Expanding The Cloud – High Performance I/O Instances for Amazon EC2
AWS customers are bringing their most demanding workloads onto the cloud. These include the likes of high performance computation, for which we introduced the Cluster Compute and Cluster GPU instance types. Customers are also bringing workloads on AWS that require dedicated and high performance IO for which we are now introducing a new Amazon EC2 instance type, the High I/O Quadruple Extra Large (hi1.4xlarge), to meet their needs.
The hi1.4xlarge has 8 cores and 60.5GB of memory. Most importantly it has 2 SSDs of 1 TB each and a 10 Gb/s Ethernet NIC that using placement groups can be directly connected to other High I/O instances.
The SSDs will give you very high IO performance: for 4k random reads you can get 120,000 IOPS when using PV and 90,000 when using HVM or Windows.

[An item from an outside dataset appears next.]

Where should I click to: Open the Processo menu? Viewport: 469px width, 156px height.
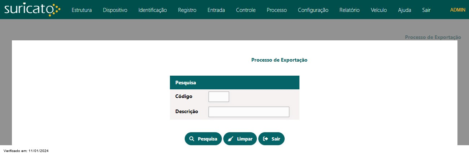[x=277, y=10]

Write performance on SSDs is more variable depending on, among other things, the free space the disk, the fragmentation and the type of filesystem. With PV virtualization we are seeing between 10,000 and 85,000 IOPS for 4k random writes and with HVM between 9,000 and 75,000.
With 15K RPM magnetic disks you will see a bit over a hundred IOPS at best. While disk density is still increasing the access speeds are not and as such they will provide good sequential access, however random access is not improving at all. A 3 TB disk can be read in 8 hours sequentially but it will take 31 days to read using random I/O. Magnetic disks are rapidly starting to exhibit tape-like properties and with modern workloads being increasingly random, they are becoming less and less suitable as a storage system. Even though SSDs are still more expensive from a storage point of view they are a much more cost effective solution from an iops point of view.

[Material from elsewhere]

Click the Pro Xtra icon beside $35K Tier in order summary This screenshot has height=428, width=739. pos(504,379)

Databases are one particular area that for scaling can benefit tremendously from high performance I/O. The I/O requirements of database engines, regardless whether they are Relational or Non-Relation (NoSQL) DBMS’s can be very demanding. Increasingly randomized access and burst IO through aggregation put strains on any IO subsystem, physical or virtual, attached or remote. One area where we have seen this particularly culminate is in modern NoSQL DBMSs that are often the core of scalable modern web applications that exhibit a great deal of random access patterns. They require high replication factors to get to the aggregate random IO they require. Early users of these High I/O instances have been able to reduce their replication factors significantly while achieving rock solid performance and substantially reducing their cost in the process. Read the great detail of Netflix’s use of these instances for their Cassandra deployment.
Earlier this year I attended a panel on “Scaling to Infinity” with the top engineers from Netflix, Facebook, Tumblr, etc. In unison they proclaimed that in all of their systems the scaling bottleneck had been the database. These bottlenecks can often be attributed to constraints in the I/O system and the challenges of providing consistent I/O performance in systems that have not been designed for high performance I/O. The fast growing popularity of Amazon DynamoDB, which provides consistent read/write performance through an I/O provisioning interface, demonstrates that if the database can be configured such that it no longer is a bottleneck, applications can become much simple, and thus more reliable and scalable.
It is my expectation that with the increase of data-centric applications we will see more and more I/O hungry systems being built that require this type of rock solid High Performance I/O that the hi1.4xlarge can give you. For more details on the new instance type see the EC2 detail page and the AWS developer blog.
(As a side note: as others have observed, using a Log Structured Filesystem, such as NILFS, can significantly improve SSD write performance)